I think it is no coincidence that the novel coronavirus (COVID-19) is becoming more prevalent among us in this area during the Holy Season of Lent. For it seems likely that Satan is using this potentially debilitating or fatal virus to frustrate our Lenten plan by keeping us from acts of charity towards others, or attending Mass, or practicing self-control and self-denial. Yet while we are rightly concerned, let us also not be undone nor overcome with fear.
We should, of course, use common sense when dealing with any virus. Fever and shortness of breath appear to be the most common symptoms that distinguish this strain from the common cold. Therefore, if you suffer these symptoms or other flu-like symptoms, then by all means take care of yourself and act in love toward those with whom you may associate. (This may mean making choices about attendance at Mass.) As for my part, I will frequently clean my hands and will do all I can to ensure that our common spaces are clean.
Since the devil uses this, and other sicknesses, to drive a wedge between us and others, we should couple common sense with spiritual sense. To assist you with this, let me reflect on three phrases from the Our Father that we recite in our daily prayers and at church. For this prayer, and these phrases in particular, ought to help quell our fear and increase our confidence in our loving Father who directs and protects us at all times.
When we say, “Thy will be done on earth as it is in heaven,” we are stating and acknowledging that things don’t spin out of control, but that Our Lord is the God even of viruses. This does not mean that God is the cause of sickness; that traces back to our corrupt condition. It means that our Father does not use these events to frustrate or frighten. That can be easy to forget as we increasingly hear concern about the virus’ spread. It is the devil that plays on our fears with these events to cause us to feel, believe, and think the worst for ourselves and our family. Yet our prayer reminds us that our Lord God always gets his way, and nothing—not even sickness—will prevent Him from doing what He knows is best for us. Remembering this, as we say, “Thy will be done,” gives us a perspective that is not fatalistic or fearful, but hopeful and calming.

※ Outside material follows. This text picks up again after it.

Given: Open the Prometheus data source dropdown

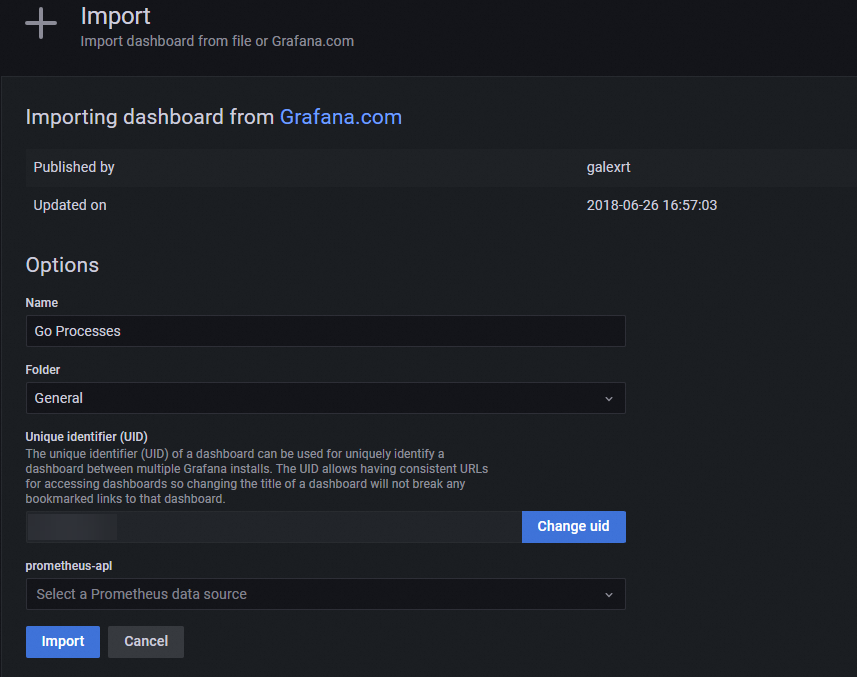Looking at the screenshot, I should click(x=325, y=594).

“Give us this day our daily bread” is not simply about making sure we have food and the things we need. On a deeper level, these words also assure us that our heavenly Father arranges everything for our salvation. “In everything God works for good with those who love him.” (Rom 8.28) So when we are sick and when we are healthy, our Lord is not only in charge but also looking toward a greater purpose: life for Him and with Him both in this world and in the life of the world to come. Keeping in mind this longer view can certainly ease our hearts as well as our minds.
Finally, our prayer that our Father “deliver us from evil” means that we are confident that He will protect and guide us through even the worst. In the Mass, this petition is expanded to include “every evil past, present, and to come.” Too often, as we pray these words, we think only of big evils. But every evil includes all manner of sickness or injury. During this particular time, let us ask the intercessions of the Blessed Mother and the Saints, that Our Lord, by His lovingkindness, may keep us and our loved ones “safe from all disquietude” (i.e., everything that unsettles us). And as we say that prayer, our fears will subside since our faith is that our Father makes good on His promise to help and deliver us.
Certainly, we need to take this and other influenza viruses seriously. Yet let us not be overwhelmed. Common sense helps when sickness is rampant. And if we add the spiritual sense that I’ve briefly mentioned above, then our fears will decline, and we’ll be able to continue our Lenten plan of charity, self-control, and prayer together and individually.
May God be merciful to us and bless us!